L’astrophysicienne affirme ne pas pouvoir se prononcer sur les raisons de cette marginalisation tardive des savants arabes. « Certains se disent convaincus que cette marginalisation n’est pas le fruit du hasard, qu’elle est voulue, dit-elle. Pour ma part, j’estime que quelles que soient les raisons, il est inutile de s’y attarder. Il vaut mieux corriger la conception de l’histoire, non seulement pour réhabiliter les Arabes et les musulmans, mais aussi pour s’assurer que l’histoire des sciences est perçue de manière correcte et complète. De plus, mettre en valeur les contributions des différentes cultures à la science a un impact positif autant sur le lecteur occidental qu’oriental. Le lecteur arabe se sent partenaire dans les progrès de la science moderne et le lecteur occidental, lui, prendra la mesure de la contribution des Orientaux à la civilisation moderne. »

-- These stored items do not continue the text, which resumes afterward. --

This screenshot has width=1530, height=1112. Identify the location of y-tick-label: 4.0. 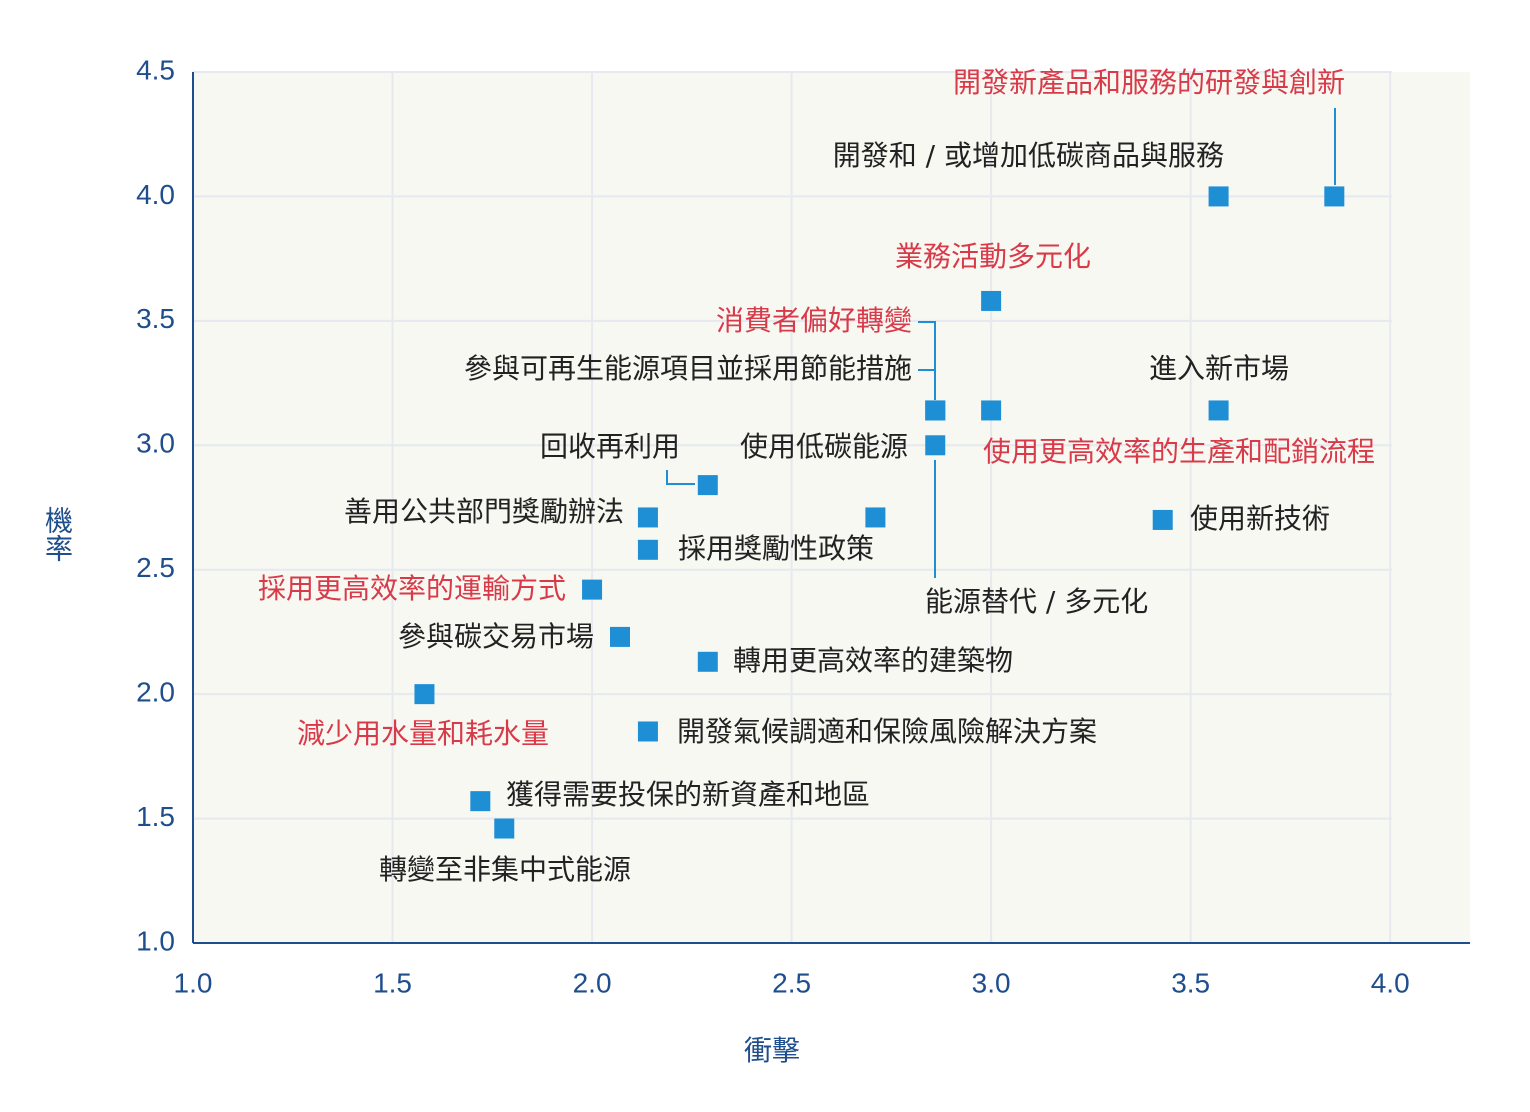
(156, 194).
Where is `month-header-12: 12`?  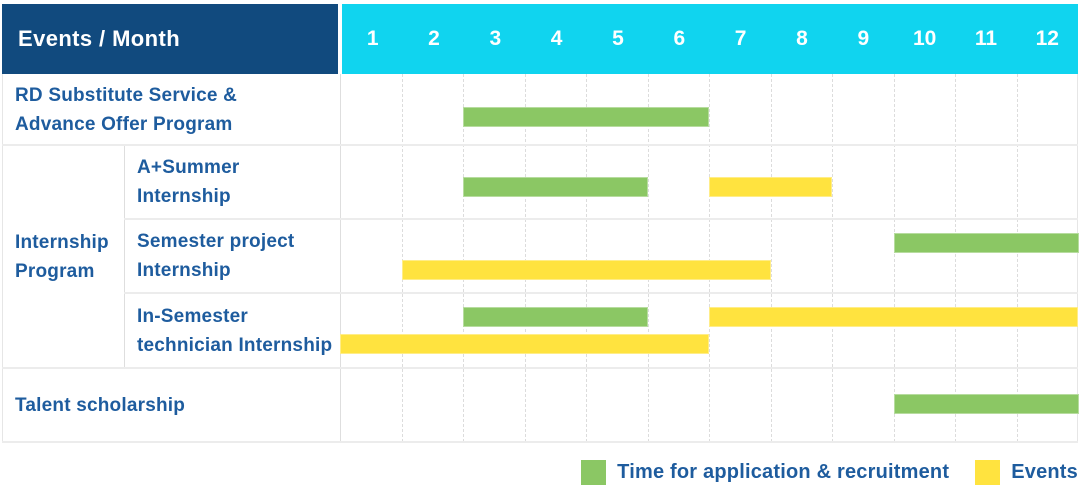 month-header-12: 12 is located at coordinates (1047, 38).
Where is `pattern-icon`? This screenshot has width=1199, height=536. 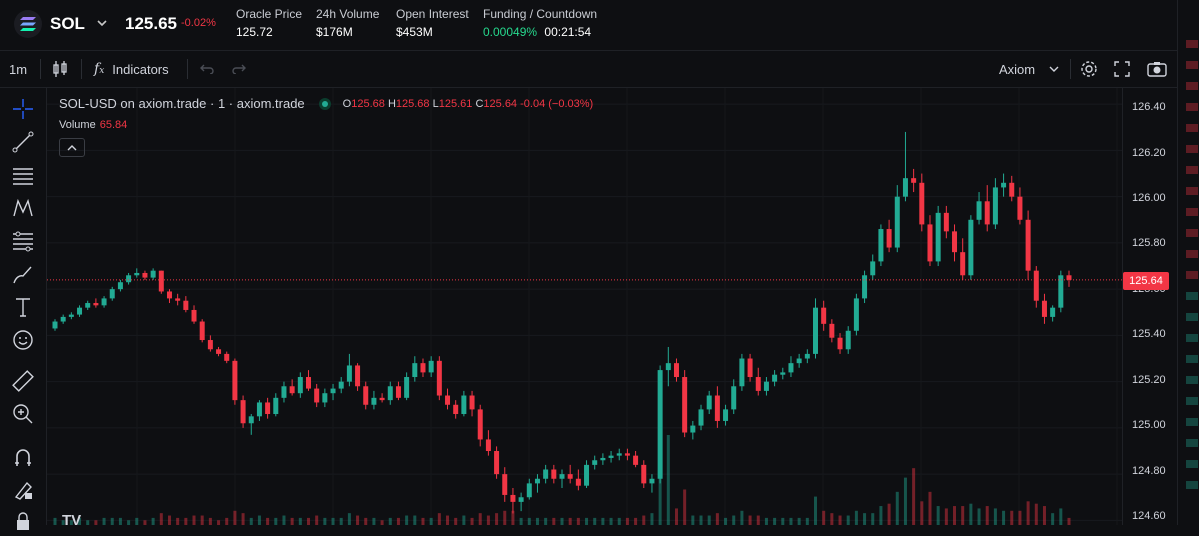 pattern-icon is located at coordinates (23, 208).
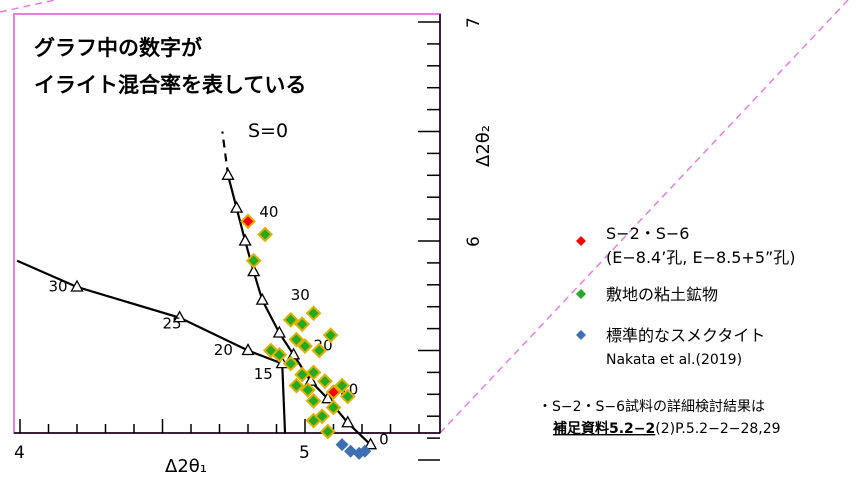 The image size is (865, 478). Describe the element at coordinates (268, 131) in the screenshot. I see `curve-label-s0: S=0` at that location.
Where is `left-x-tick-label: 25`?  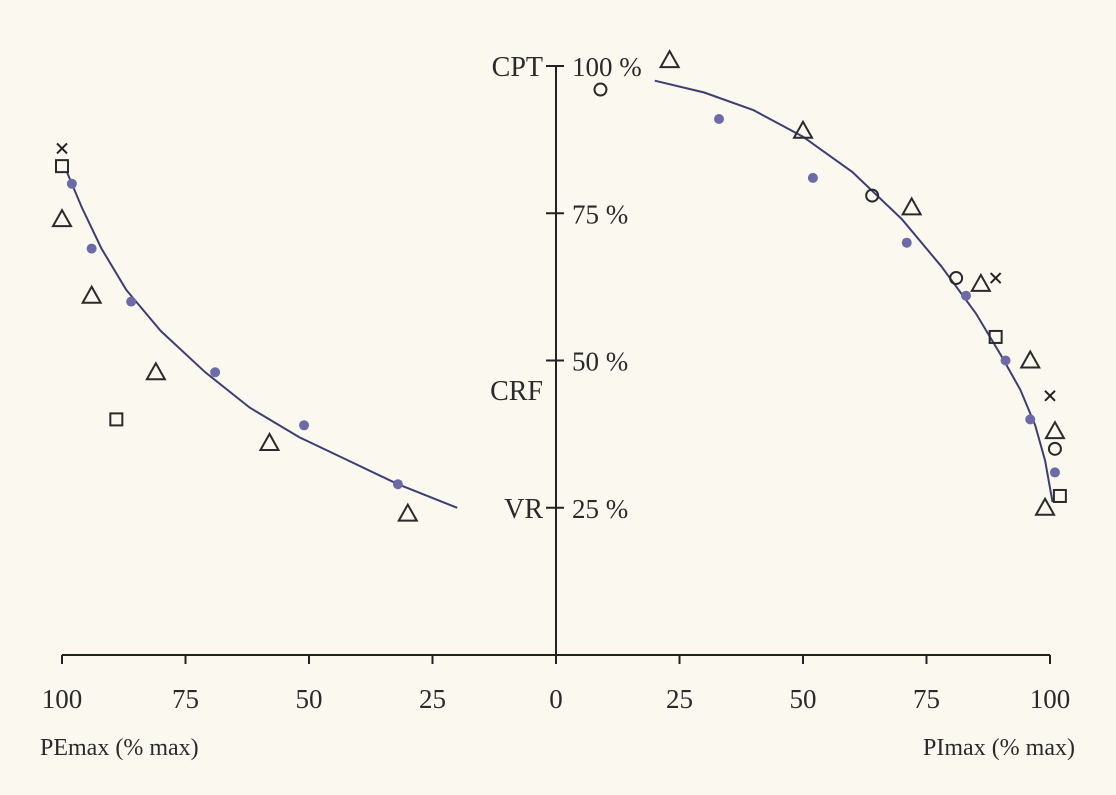
left-x-tick-label: 25 is located at coordinates (432, 699).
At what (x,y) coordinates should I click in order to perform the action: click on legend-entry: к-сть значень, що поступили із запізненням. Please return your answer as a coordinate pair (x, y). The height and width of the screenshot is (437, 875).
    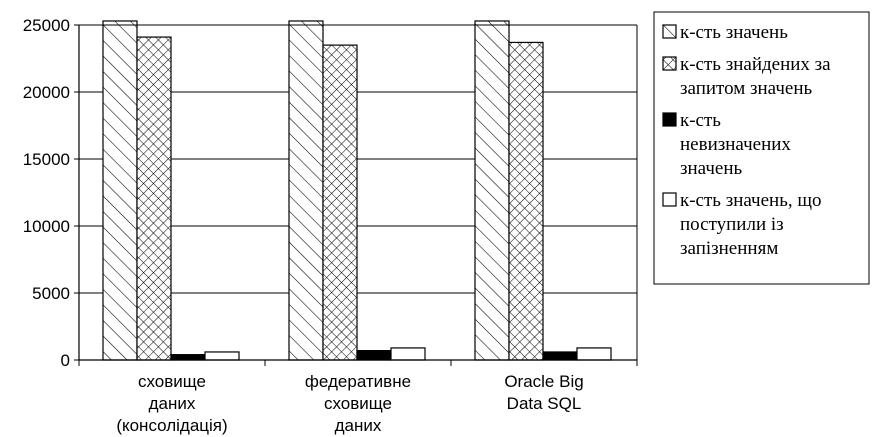
    Looking at the image, I should click on (751, 224).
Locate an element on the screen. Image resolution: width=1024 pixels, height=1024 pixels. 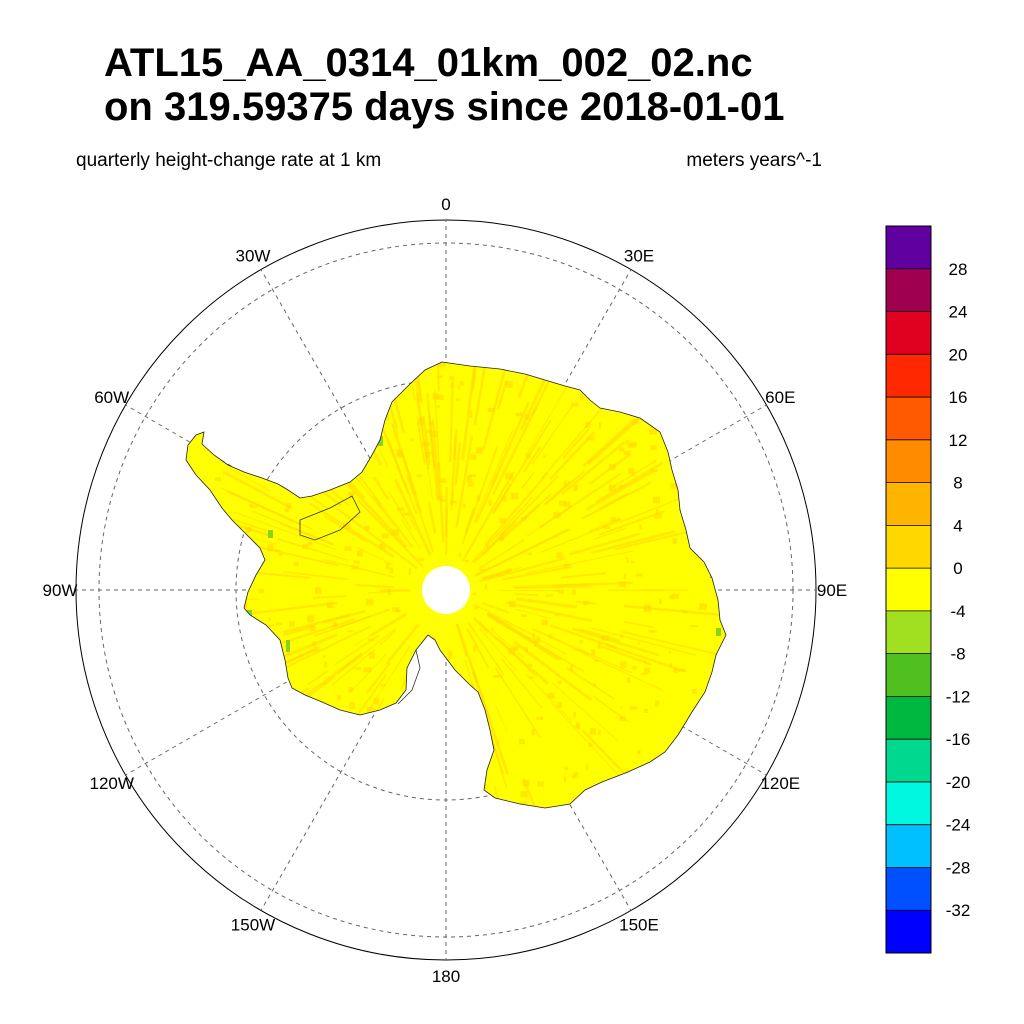
colorbar-tick-label: 16 is located at coordinates (958, 398).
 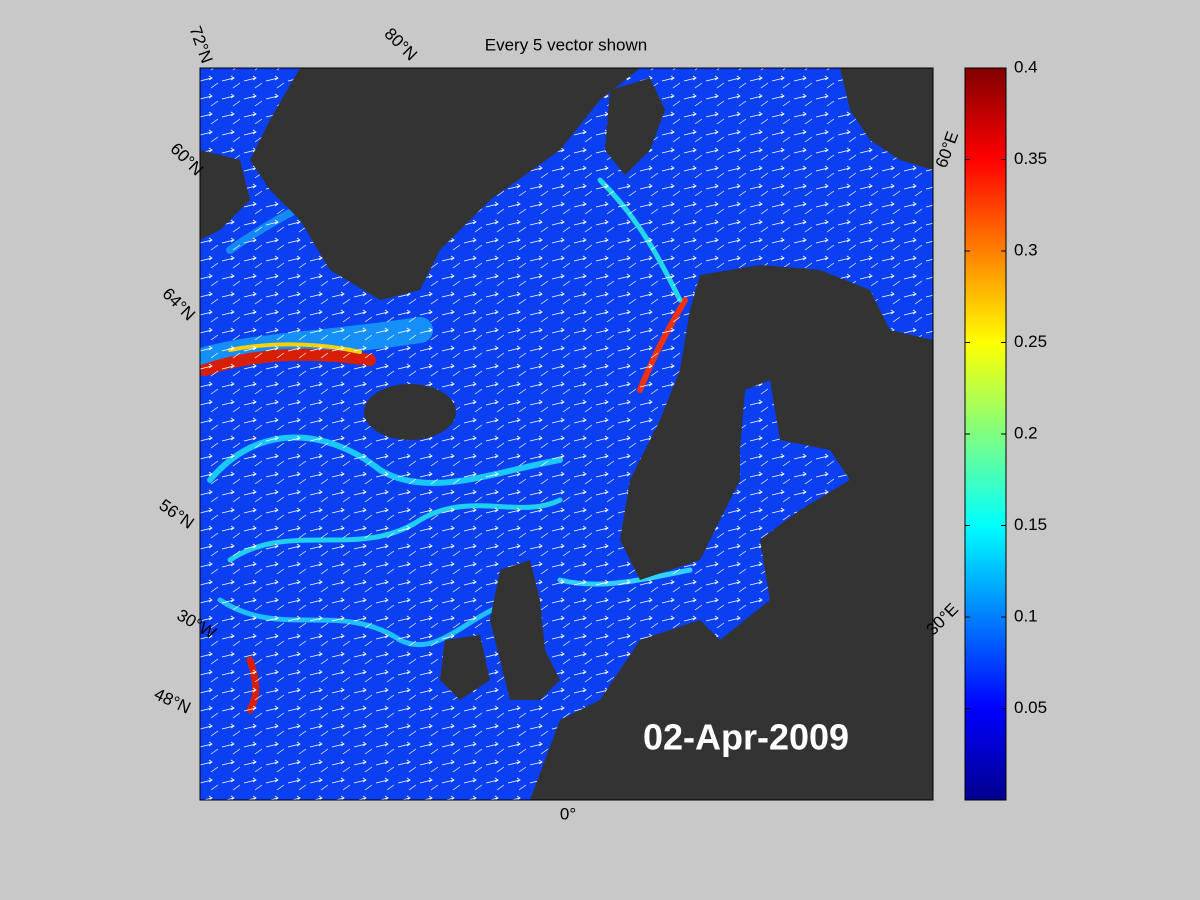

Pour Rim Turkmani, une relecture de l’histoire s’impose. « Cette époque de civilisation islamique était caractérisée par une grande diversité, dit-elle. Nous pourrions en tirer des leçons aujourd’hui. Pour ne citer qu’un exemple, j’évoque souvent le cas de ben Butlan (1001-1066), un médecin irakien chrétien qui avait écrit un ouvrage fameux de vulgarisation médicale appelé Taqwim as-sihhah, pour promouvoir un mode de vie équilibré. Or il avait vécu, exercé son métier et évolué dans un monde islamique. Il est important de comprendre, dans notre monde actuel, combien la diversité était un facteur de réussite pour cette civilisation islamique. »
L’astrophysicienne affirme vouloir poursuivre son action dans la réhabilitation de cette longue tranche de l’histoire des sciences, même si son métier essentiel reste celui de chercheuse en astrophysique. « Je tente de transmettre le message là où je vais, dit-elle. J’ai organisé une exposition intitulée Racines arabes (Arabick Roots, suivant l’orthographe du XVIIe siècle) à la Royal Society de Londres. J’espère que nous pourrons la transposer ailleurs. J’ai été appuyée dans mes efforts par une ONG britannique, la Fondation des sciences, des technologies et des civilisations (FSTC), dédiée à la réhabilitation de la contribution arabe et musulmane aux sciences et à la civilisation modernes. Ses membres sont issus de cultures diverses, même s’ils exercent souvent en Europe ou en Amérique. »
Rim Turkmani mène actuellement des recherches sur les explosions solaires à l’Imperial College, à Londres.